■ **Exercise prompt**: Quote the following records word for word, all of them, from beginning to end.

■ **Task inputs**:
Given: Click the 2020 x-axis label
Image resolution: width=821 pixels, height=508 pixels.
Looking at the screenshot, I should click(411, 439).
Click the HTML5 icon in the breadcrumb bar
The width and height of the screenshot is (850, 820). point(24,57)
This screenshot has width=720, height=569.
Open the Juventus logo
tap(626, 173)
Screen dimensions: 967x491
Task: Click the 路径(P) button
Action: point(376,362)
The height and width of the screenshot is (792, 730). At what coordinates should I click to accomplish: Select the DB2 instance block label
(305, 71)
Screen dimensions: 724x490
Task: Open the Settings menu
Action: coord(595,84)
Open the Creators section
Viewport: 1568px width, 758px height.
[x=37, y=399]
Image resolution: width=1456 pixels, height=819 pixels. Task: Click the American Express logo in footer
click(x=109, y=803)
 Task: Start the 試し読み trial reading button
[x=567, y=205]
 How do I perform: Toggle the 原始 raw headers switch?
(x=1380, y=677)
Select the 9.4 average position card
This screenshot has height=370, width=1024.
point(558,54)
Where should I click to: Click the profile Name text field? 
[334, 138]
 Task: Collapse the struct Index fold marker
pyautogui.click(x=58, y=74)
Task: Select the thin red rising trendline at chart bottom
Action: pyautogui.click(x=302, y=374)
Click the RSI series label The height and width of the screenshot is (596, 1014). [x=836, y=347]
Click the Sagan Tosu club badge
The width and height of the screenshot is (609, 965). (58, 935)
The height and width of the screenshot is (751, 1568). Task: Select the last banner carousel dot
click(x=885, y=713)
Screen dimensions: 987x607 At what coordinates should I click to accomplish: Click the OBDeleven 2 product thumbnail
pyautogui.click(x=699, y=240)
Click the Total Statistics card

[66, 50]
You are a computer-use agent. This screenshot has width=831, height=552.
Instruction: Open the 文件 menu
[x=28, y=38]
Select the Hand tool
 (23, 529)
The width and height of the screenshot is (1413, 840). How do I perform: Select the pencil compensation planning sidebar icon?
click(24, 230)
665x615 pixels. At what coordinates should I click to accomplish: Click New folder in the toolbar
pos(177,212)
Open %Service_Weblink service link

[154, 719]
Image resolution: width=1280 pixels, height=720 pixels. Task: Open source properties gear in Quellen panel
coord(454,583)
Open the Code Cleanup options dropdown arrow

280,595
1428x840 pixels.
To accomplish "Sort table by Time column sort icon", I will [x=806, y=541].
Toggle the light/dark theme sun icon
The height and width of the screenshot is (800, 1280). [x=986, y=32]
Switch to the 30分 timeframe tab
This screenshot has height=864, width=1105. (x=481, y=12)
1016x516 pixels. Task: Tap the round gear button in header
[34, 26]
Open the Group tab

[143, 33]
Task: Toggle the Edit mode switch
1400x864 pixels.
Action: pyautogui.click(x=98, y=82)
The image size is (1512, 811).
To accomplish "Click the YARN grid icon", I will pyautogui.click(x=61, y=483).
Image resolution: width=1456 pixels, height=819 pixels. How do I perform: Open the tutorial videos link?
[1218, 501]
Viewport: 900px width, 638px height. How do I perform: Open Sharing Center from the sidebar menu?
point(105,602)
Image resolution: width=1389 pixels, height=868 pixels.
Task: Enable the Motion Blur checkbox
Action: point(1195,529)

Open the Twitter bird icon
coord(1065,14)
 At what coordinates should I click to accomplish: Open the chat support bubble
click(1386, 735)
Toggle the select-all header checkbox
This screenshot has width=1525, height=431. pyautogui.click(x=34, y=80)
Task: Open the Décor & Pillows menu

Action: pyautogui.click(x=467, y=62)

■ **Solution for this task**:
Given: Click the 2020 x-axis label
Image resolution: width=821 pixels, height=508 pixels.
Looking at the screenshot, I should click(411, 439).
Click the HTML5 icon in the breadcrumb bar
The width and height of the screenshot is (850, 820). point(24,57)
This screenshot has width=720, height=569.
Open the Juventus logo
tap(626, 173)
Screen dimensions: 967x491
Task: Click the 路径(P) button
Action: point(376,362)
The height and width of the screenshot is (792, 730). At what coordinates should I click to accomplish: Select the DB2 instance block label
(305, 71)
Screen dimensions: 724x490
Task: Open the Settings menu
Action: coord(595,84)
Open the Creators section
Viewport: 1568px width, 758px height.
[x=37, y=399]
Image resolution: width=1456 pixels, height=819 pixels. Task: Click the American Express logo in footer
click(x=109, y=803)
 Task: Start the 試し読み trial reading button
[x=567, y=205]
 How do I perform: Toggle the 原始 raw headers switch?
(x=1380, y=677)
Select the 9.4 average position card
This screenshot has height=370, width=1024.
point(558,54)
Where should I click to: Click the profile Name text field? 
[334, 138]
 Task: Collapse the struct Index fold marker
pyautogui.click(x=58, y=74)
Task: Select the thin red rising trendline at chart bottom
Action: pyautogui.click(x=302, y=374)
Click the RSI series label The height and width of the screenshot is (596, 1014). [x=836, y=347]
Click the Sagan Tosu club badge
The width and height of the screenshot is (609, 965). (58, 935)
The height and width of the screenshot is (751, 1568). Task: Select the last banner carousel dot
click(x=885, y=713)
Screen dimensions: 987x607 At what coordinates should I click to accomplish: Click the OBDeleven 2 product thumbnail
pyautogui.click(x=699, y=240)
Click the Total Statistics card

[66, 50]
You are a computer-use agent. This screenshot has width=831, height=552.
Instruction: Open the 文件 menu
[x=28, y=38]
Select the Hand tool
 (23, 529)
The width and height of the screenshot is (1413, 840). How do I perform: Select the pencil compensation planning sidebar icon?
click(24, 230)
665x615 pixels. At what coordinates should I click to accomplish: Click New folder in the toolbar
pos(177,212)
Open %Service_Weblink service link

[154, 719]
Image resolution: width=1280 pixels, height=720 pixels. Task: Open source properties gear in Quellen panel
coord(454,583)
Open the Code Cleanup options dropdown arrow

280,595
1428x840 pixels.
To accomplish "Sort table by Time column sort icon", I will [x=806, y=541].
Toggle the light/dark theme sun icon
The height and width of the screenshot is (800, 1280). [x=986, y=32]
Switch to the 30分 timeframe tab
This screenshot has height=864, width=1105. (x=481, y=12)
1016x516 pixels. Task: Tap the round gear button in header
[34, 26]
Open the Group tab

[143, 33]
Task: Toggle the Edit mode switch
1400x864 pixels.
Action: pyautogui.click(x=98, y=82)
The image size is (1512, 811).
To accomplish "Click the YARN grid icon", I will pyautogui.click(x=61, y=483).
Image resolution: width=1456 pixels, height=819 pixels. How do I perform: Open the tutorial videos link?
[1218, 501]
Viewport: 900px width, 638px height. How do I perform: Open Sharing Center from the sidebar menu?
point(105,602)
Image resolution: width=1389 pixels, height=868 pixels.
Task: Enable the Motion Blur checkbox
Action: point(1195,529)

Open the Twitter bird icon
coord(1065,14)
 At what coordinates should I click to accomplish: Open the chat support bubble
click(1386, 735)
Toggle the select-all header checkbox
This screenshot has width=1525, height=431. pyautogui.click(x=34, y=80)
Task: Open the Décor & Pillows menu

Action: pyautogui.click(x=467, y=62)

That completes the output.